Segment Open

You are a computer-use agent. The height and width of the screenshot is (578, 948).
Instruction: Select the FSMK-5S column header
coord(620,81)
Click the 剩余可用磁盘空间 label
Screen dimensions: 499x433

Segment Closed
Segment Open

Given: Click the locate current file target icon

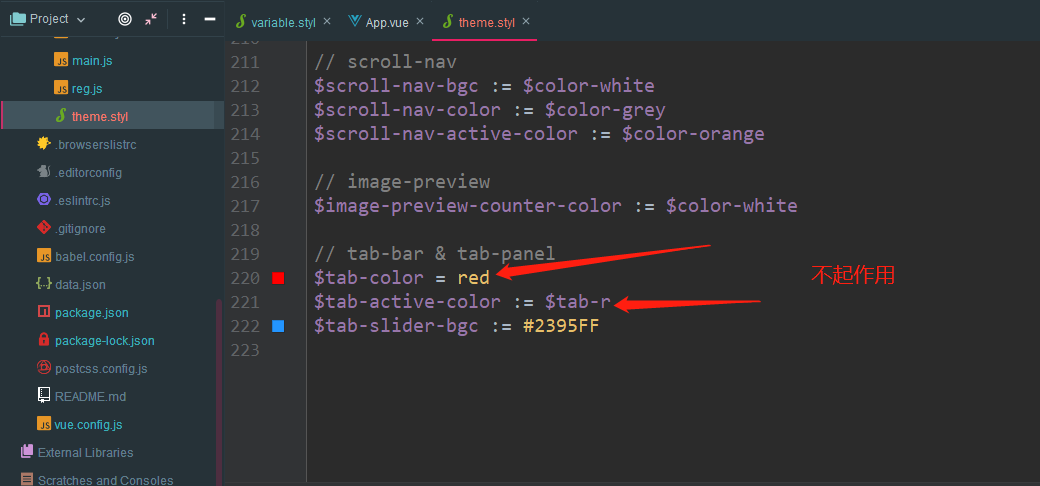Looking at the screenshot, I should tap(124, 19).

Segment Closed

▶ _WORK INSTRUCTIONS_: Of the entries above, transcribe exactly those lines that fall between the line containing "Click the 剩余可用磁盘空间 label" and the line containing "Screen dimensions: 499x433", together with those two lines.

▶ _PROBLEM SOLUTION_:
Click the 剩余可用磁盘空间 label
Screen dimensions: 499x433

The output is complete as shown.